Further, since the functional parts are covered with a foamed resin around them, the internal stress due to curing shrinkage or thermal shrinkage of the resin, such as when embedded in a sealing resin, is greatly reduced. A strong card can be obtained because the foamed resin absorbs the stress against external force, especially mechanical shock. In addition, by adjusting the foaming density and elastic modulus of the foamed resin, it becomes possible to manufacture cards suitable for a wider range of purposes.

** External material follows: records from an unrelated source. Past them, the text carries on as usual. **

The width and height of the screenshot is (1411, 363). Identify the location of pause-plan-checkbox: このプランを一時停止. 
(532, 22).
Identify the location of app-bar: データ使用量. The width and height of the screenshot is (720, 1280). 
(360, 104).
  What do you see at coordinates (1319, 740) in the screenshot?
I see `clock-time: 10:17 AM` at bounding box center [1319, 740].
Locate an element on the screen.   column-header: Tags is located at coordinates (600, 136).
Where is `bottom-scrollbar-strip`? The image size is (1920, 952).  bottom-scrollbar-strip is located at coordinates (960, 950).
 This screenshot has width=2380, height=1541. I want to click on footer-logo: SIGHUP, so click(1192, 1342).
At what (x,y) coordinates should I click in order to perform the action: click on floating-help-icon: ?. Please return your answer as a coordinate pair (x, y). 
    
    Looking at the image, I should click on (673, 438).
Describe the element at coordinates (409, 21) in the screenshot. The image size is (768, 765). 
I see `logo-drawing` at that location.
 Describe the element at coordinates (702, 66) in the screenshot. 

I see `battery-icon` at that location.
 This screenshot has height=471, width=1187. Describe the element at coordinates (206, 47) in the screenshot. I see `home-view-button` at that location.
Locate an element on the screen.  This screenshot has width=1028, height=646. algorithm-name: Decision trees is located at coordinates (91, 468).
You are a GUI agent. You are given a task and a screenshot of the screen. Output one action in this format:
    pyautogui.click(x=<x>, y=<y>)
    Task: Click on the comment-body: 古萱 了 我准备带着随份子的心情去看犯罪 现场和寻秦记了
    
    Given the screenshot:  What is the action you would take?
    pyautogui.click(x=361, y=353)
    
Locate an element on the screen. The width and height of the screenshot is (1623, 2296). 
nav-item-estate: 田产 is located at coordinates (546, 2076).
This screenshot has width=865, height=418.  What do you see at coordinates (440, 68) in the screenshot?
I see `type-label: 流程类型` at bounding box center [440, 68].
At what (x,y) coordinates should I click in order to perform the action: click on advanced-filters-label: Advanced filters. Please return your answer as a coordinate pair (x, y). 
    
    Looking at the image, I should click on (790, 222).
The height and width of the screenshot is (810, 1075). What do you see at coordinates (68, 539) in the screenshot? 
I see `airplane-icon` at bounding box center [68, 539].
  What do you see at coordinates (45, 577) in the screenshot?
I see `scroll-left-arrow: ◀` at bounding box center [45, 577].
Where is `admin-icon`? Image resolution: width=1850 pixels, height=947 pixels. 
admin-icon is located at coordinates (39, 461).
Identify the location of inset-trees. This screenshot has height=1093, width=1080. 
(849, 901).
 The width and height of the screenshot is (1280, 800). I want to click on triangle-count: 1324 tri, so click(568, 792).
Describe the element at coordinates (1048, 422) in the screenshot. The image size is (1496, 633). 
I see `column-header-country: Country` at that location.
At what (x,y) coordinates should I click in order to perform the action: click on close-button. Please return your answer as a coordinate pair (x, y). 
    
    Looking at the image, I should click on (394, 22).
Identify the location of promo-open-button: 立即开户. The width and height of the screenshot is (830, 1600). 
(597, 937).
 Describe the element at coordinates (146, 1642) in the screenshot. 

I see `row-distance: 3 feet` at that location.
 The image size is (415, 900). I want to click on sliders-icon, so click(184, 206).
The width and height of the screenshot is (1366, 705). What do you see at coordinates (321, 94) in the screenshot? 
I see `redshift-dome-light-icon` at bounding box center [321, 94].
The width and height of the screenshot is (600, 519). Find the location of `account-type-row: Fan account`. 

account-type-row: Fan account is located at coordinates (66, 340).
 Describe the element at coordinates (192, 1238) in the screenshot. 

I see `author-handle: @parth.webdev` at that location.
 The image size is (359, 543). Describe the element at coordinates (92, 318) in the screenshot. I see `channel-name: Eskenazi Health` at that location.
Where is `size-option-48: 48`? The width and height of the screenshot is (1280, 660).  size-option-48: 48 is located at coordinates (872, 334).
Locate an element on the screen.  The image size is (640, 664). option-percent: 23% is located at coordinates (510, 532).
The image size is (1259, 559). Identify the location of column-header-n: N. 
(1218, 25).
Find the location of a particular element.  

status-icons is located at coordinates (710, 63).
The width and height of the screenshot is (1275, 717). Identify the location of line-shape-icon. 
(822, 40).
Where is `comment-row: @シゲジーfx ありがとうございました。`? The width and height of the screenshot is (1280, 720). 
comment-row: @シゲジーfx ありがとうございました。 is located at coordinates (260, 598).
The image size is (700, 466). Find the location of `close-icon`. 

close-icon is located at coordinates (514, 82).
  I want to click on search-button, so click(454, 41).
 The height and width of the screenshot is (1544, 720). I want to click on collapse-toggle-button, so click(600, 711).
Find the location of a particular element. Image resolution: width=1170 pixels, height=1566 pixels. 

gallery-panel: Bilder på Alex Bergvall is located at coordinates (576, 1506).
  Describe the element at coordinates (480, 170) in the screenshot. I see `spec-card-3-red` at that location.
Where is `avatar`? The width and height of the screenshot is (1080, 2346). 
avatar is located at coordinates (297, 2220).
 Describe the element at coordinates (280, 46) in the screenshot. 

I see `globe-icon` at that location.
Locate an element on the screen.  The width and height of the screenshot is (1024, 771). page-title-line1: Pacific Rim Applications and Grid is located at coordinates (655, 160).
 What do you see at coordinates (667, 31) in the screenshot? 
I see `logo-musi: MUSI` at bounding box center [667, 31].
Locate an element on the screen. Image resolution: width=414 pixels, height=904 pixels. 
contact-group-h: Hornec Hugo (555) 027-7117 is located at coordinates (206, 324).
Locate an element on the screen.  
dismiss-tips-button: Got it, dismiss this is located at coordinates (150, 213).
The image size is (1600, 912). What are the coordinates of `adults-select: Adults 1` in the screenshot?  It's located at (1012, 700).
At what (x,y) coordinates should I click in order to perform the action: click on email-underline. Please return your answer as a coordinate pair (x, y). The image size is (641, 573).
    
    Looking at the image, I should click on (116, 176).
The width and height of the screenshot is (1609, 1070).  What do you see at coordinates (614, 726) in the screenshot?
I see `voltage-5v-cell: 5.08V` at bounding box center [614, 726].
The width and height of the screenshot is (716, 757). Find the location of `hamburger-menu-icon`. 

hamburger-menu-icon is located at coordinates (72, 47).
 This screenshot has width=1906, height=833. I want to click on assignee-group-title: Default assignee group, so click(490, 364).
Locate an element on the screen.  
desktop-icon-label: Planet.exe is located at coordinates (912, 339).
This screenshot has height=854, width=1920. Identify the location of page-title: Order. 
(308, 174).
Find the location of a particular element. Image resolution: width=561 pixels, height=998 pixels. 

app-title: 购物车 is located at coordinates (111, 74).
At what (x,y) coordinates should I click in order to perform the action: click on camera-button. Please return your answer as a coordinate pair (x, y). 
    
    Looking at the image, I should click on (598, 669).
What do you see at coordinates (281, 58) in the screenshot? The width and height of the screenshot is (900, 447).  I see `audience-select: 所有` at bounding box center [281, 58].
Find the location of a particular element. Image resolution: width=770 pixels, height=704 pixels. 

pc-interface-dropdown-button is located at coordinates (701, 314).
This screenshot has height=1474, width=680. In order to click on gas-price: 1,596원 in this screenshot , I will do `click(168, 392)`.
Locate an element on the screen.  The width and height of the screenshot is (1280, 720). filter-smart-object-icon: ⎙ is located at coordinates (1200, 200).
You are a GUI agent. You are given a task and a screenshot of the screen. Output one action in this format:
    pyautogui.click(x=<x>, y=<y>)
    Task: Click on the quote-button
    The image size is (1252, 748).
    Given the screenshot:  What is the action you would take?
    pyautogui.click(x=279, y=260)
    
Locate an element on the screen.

In the above-mentioned embodiment, the outer container made of polyester resin is used, but other resins such as polycarbonate and polypropylene resin are also effective, as a matter of course.
The heat resistance of the functional parts of the C card allows it to be foamed and cured at a high temperature, so a wider range of resins can be selected. Then, it is possible to add a design to the card surface by various methods such as printing depending on the material of the outer container.

[0015]

As described above, according to the present invention, a circuit board, a functional component, etc. are embedded in a foamed resin and an IC is formed.
As it is formed integrally with the outer cover of the card on the card, it is tough and has excellent environmental resistance, effectively protects functional parts from external force, improves reliability, and is easy to fill and embed in the card with foam resin. Since the deformation of the card can be prevented by the mold having the different structure, and the outer container of the card is pressed against the mold from the inside by the internal pressure, the finished I
The surface of the C card is flat even if the outer container is thin. In the manufacture of an IC card, an IC card having a flat surface can be obtained by storing functional parts in an outer container and foaming a foaming resin in a simple mold, by the internal pressure of the foaming resin and restraint by the mold. Therefore, there is an effect that the productivity is improved in the simplification process.

[Brief description of drawings]

FIG. 1 is a plan view showing a semiconductor device manufactured by a method of the present invention.

FIG. 2 is an enlarged cross-sectional view taken along the line AA in FIG.

FIG. 3 is a cross-sectional view showing the procedure of one embodiment of the present invention.

FIG. 4 is a perspective view showing a mold according to an embodiment of the present invention.

FIG. 5 is a sectional view showing an embodiment of the present invention.

FIG. 6 is a view showing a conventional device, in which a is a plan view and b is a cross-sectional view.

[Explanation of symbols]

 DESCRIPTION OF SYMBOLS 1 IC card 2 Circuit board 3 IC 4 Battery 5 Parts 6 Coil 7 Outer skin container 7a A side container 7b B side container 7c, 7d Projection part 8 Cavity 9 Foaming resin 10 Mold 10a a side 10b b side

Continuation of the front page (51) Int.Cl. ⁵ Identification number Office reference number FI technical display location H01L 23/28 Z 8617-4M

Claims (2)

[Claims] 1. An electronic component is contained in an outer casing formed by joining a pair of dish-shaped containers to each other at their peripheral edges, and a gap between the outer casing and the electronic component is filled with a foaming resin. Then, in the step of foaming the foamable resin in the outer container, the method of manufacturing the semiconductor device is characterized in that foaming is carried out in a state of being constrained by a mold. 2. A pair of molds in which a cavity portion of a mold into which the outer container is inserted is engraved separately on both sides, and has a flat surface on which both surfaces are parallel to each other. Of manufacturing a semiconductor device of.